As a side effect, the fix speeds up decoding in Python 3.4+.
- Add 'encoding' parameter for w3lib.http.basic_auth_header.
- Fix pypy testing setup, add pypy3 to CI.
1.18.0 (2017-08-03)
-------------------
- Include additional assets used for distribution packages in the source tarball
- Consider ``[`` and ``]`` as safe characters in path and query components
of URLs, i.e. they are not escaped anymore
- Disable codecov project coverage check
1.17.0 (2017-02-08)
-------------------
- Add Python 3.5 and 3.6 support
- Add ``w3lib.url.parse_data_uri`` helper for parsing "data:" URIs
- Add ``w3lib.html.strip_html5_whitespace`` function to strip leading and
trailing whitespace as per W3C recommendations, e.g. for cleaning
"href" attribute values
- Fix ``w3lib.http.headers_raw_to_dict`` for multiple headers with same name
- Do not distribute tests/test_*.pyc artifacts
1.16.0 (2016-11-10)
-------------------
- ``canonicalize_url()`` and ``safe_url_string()``:
strip ":" when no port is specified (as per `RFC 3986`_;
see also https://github.com/scrapy/scrapy/issues/2377)

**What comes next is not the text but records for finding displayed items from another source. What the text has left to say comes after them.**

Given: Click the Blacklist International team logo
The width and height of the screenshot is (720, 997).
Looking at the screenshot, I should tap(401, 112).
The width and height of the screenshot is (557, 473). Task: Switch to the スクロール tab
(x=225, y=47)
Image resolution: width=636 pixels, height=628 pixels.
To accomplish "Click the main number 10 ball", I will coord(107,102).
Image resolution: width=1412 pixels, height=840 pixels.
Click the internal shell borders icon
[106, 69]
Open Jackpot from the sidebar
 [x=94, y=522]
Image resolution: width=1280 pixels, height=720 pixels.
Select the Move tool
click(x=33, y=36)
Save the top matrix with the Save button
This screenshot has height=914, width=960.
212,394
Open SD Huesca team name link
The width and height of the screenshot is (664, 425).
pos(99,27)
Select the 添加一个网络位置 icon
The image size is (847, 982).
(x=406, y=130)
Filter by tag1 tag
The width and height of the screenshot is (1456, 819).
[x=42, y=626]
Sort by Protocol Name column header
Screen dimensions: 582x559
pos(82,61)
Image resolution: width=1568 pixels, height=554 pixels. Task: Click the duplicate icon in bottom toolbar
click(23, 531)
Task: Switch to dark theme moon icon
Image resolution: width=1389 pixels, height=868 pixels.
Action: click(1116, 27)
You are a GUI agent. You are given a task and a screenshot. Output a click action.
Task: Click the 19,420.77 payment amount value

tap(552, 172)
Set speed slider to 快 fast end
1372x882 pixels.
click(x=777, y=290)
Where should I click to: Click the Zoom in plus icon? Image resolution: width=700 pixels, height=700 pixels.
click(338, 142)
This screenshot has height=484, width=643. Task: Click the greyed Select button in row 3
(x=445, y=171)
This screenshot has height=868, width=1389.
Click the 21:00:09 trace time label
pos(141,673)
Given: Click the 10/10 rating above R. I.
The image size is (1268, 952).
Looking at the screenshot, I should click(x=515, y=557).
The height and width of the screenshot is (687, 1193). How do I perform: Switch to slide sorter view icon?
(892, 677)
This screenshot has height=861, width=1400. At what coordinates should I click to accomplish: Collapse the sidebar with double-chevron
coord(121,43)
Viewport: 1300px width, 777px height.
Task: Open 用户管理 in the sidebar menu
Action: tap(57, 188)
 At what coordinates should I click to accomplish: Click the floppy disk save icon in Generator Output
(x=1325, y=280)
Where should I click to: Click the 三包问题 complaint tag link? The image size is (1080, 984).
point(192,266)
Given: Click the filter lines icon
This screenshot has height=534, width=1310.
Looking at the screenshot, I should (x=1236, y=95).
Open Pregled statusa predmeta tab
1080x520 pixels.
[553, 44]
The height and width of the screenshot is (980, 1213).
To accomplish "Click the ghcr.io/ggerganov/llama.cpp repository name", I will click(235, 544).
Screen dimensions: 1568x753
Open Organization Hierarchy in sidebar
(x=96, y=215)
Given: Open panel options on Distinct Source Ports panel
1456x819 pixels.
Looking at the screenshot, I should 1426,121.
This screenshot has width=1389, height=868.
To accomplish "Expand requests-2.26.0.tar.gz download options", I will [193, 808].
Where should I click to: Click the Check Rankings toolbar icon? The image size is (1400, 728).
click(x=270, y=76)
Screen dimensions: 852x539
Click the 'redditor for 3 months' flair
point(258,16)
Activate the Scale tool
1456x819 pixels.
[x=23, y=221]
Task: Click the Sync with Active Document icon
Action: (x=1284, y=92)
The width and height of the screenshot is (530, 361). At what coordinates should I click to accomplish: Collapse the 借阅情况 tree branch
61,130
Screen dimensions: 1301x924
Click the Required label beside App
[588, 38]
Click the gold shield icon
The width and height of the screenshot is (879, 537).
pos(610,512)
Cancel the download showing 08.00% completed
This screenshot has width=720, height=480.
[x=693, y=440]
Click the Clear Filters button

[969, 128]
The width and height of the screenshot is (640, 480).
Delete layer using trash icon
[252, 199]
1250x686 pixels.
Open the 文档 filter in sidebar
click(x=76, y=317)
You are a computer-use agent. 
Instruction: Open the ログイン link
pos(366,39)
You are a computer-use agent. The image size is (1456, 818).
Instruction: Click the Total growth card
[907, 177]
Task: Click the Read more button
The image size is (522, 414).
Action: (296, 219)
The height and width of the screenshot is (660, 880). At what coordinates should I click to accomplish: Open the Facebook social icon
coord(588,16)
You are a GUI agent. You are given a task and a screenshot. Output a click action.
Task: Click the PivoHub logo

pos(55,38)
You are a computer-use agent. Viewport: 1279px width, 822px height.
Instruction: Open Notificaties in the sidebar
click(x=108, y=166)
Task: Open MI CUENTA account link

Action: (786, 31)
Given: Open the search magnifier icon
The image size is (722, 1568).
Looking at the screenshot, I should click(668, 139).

- ``url_query_cleaner()``: support new ``keep_fragments`` argument
(defaulting to ``False``)
1.15.0 (2016-07-29)
-------------------
- Add ``canonicalize_url()`` to ``w3lib.url``
1.14.3 (2016-07-14)
-------------------
Bugfix release:
- Handle IDNA encoding failures in ``safe_url_string()`` (issue #62)
1.14.2 (2016-04-11)
-------------------
Bugfix release:
- fix function import for (deprecated) ``urljoin_rfc`` (issue #51)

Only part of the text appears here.